Initial consideration suggests that it is improbable that agile methods would be deemed suitable for safety-related applications.
But before coming to a conclusion, it makes sense to consider:
What problems we would wish a "new" method to overcome;
Whether is would overcome them - and, thus, make it worthwhile to move to it;
What disadvantages (if any) the agile method would introduce;
Whether they would affect our prime objectives (e.g. achieving safety in an effective, efficient and economic way);
Whether the disadvantages outweigh (or, at least, potentially outweigh) the advantages and, if not, whether the advantages make it worthwhile to try to eliminate or alleviate the disadvantages.

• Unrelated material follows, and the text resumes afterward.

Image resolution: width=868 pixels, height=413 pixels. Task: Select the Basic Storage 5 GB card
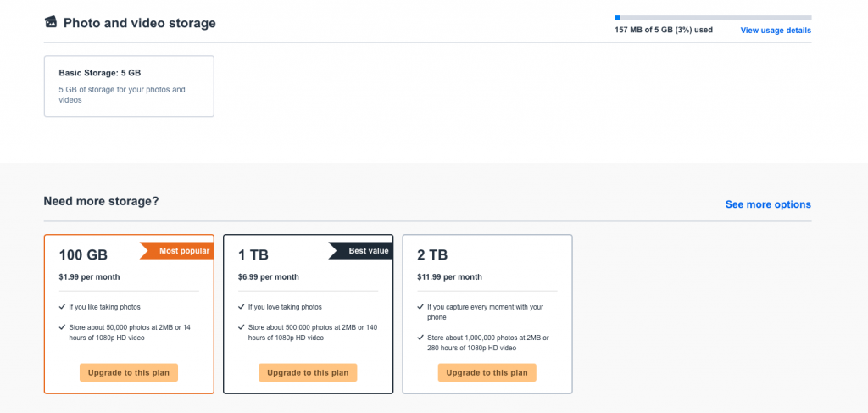click(129, 87)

In the 1980s, I led teams that employed what we then referred to as "evolutionary" or "incremental" "development" or "delivery". Delivery was the goal, development was the means, so the name used at any given time reflected the context, or perspective, rather than a method("ology" - ugg). 

When we commenced, there was no method and there was no past experience on which we could rely. There was one academic that I was aware of, and one eminent consultant, whom I knew well, who advocated it. But they did not do so from positions of experience but, rather, from musing on how the then pervasive waterfall model could be improved on. I recall my friend assuring me that "you can make a new delivery every week", and, although such glibness alerted me to his ignorance, I also knew that my teams needed a new approach. We were mired in large projects with flawed specifications and only vague prospects of completion.

So we embarked on an evolutionary experiment.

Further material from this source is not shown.